■ Task description ■
Please answer these from the text on college dating below, one answer per line:
(a) Which organization commissioned the report it cites?
(b) By what ratio do women outnumber men on college campuses?
(c) What does "the walk of shame" refer to?

** start of Text shown **

Do things get better once young women get to college? Actually the mating game has changed fundamentally there too. According to "Hooking Up, Hanging Out, and Hoping for Mr. Right:
College Women on Mating and Dating Today," a report commissioned by the Independent Women's Forum, the culture of courtship - the set of social norms and expectations that once helped young people find the pathway to marriage - has disappeared from American college campuses.
What has replaced it is a world of coed dorms, drinking parties and two kinds of sexual relationships: the "hookup" (sex without commitment), and "joined at the hip" (partners that spend so much time together they can't form independent lives of their own). Because women outnumber men by a significant 5:4 ratio on college campuses (where a high level of sexual activity is accepted and expected), young men can be passive - never asking for a "date," for example - and still enjoy the intimate company of young women. But the old double standard still applies: men who hook up a lot are called "players," women who hook up a lot are called "sluts."
Other terminology now in the vernacular of every American college student: "friends with benefits" (people available for hookups); "the walk of shame" (the embarrassing early-morning exit a woman makes from the dorm room of her latest hookup); "the talk" (what women initiate when they have hooked up with a man several times and are desperate to know if they are now "in a relationship," a determination left wholly to the male).

** end of Text shown **
** start of Raw data **

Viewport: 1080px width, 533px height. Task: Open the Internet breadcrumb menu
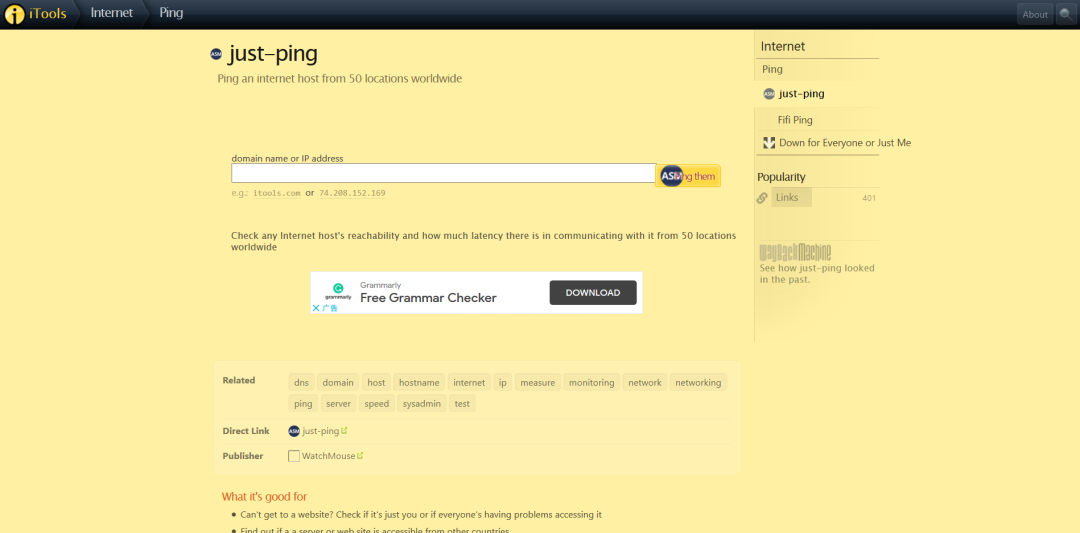point(111,14)
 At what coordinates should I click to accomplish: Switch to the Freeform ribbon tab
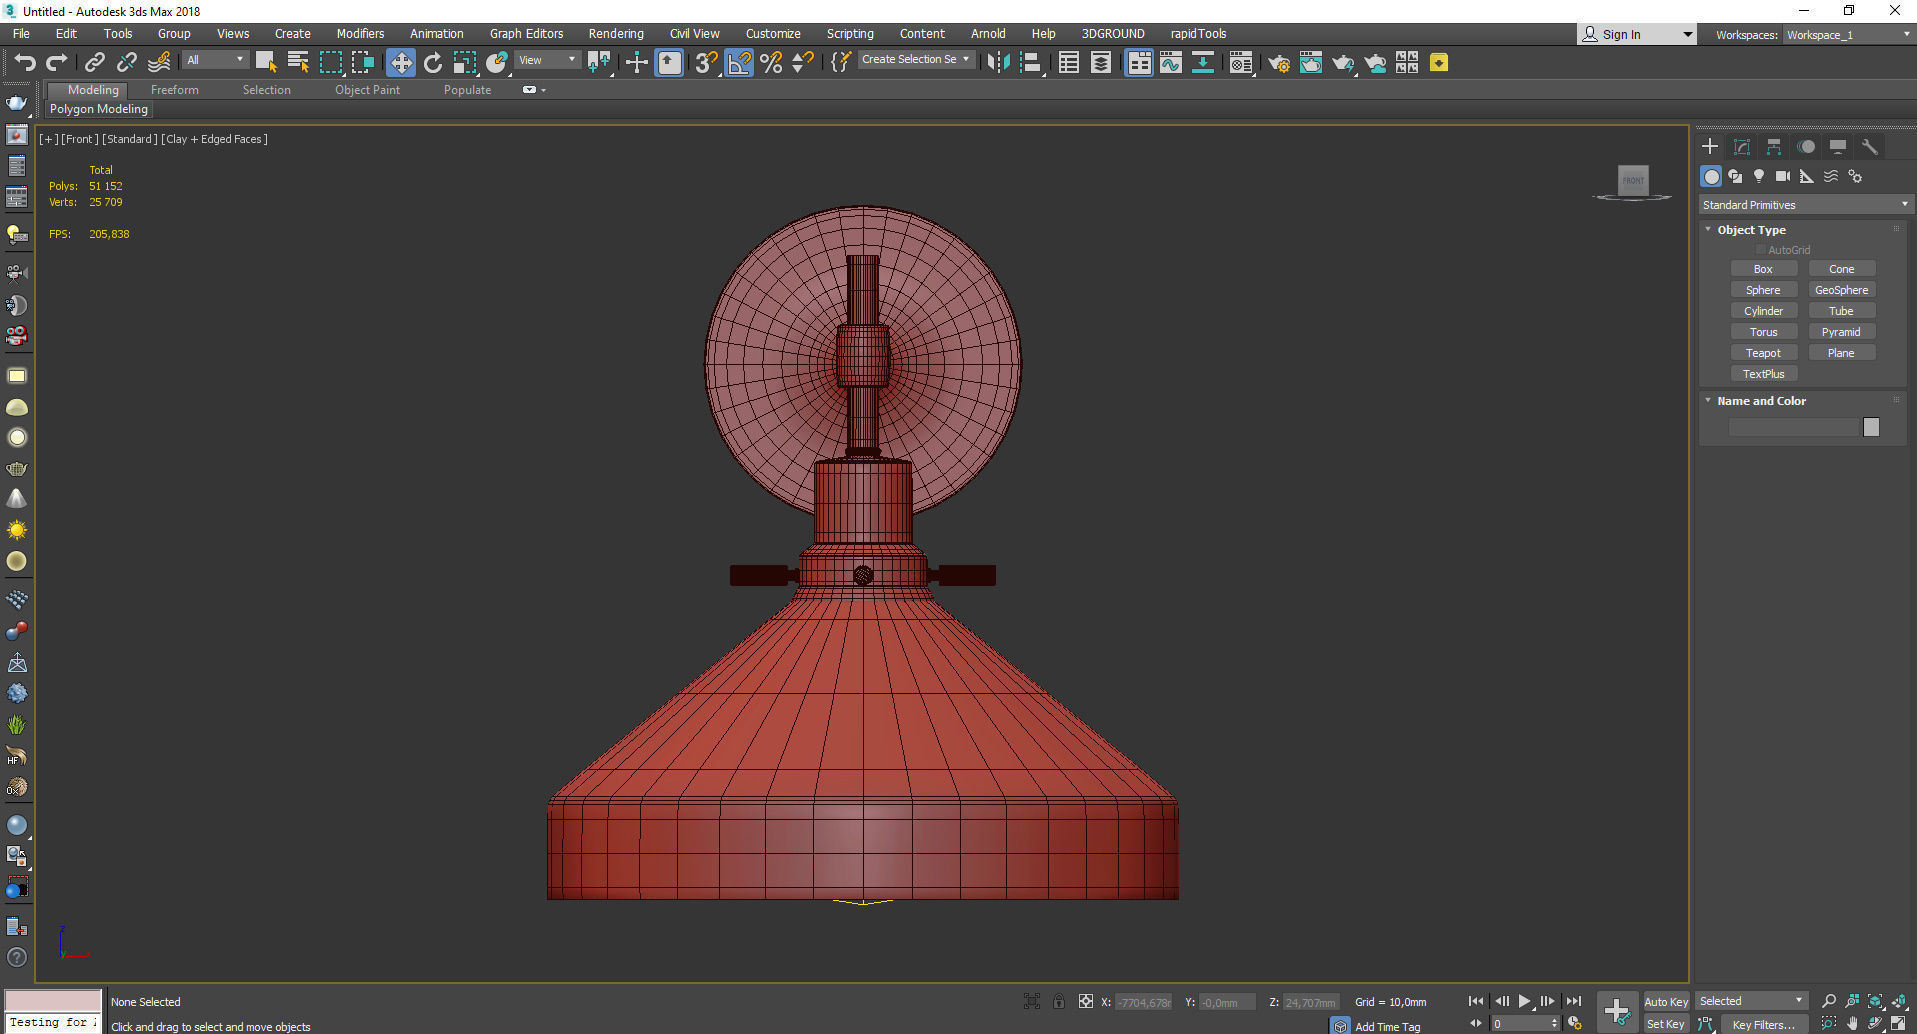[x=175, y=90]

** end of Raw data **

■ Answer to the task ■
(a) The Independent Women's Forum
(b) 5:4
(c) The embarrassing early-morning exit a woman makes from the dorm room of her latest hookup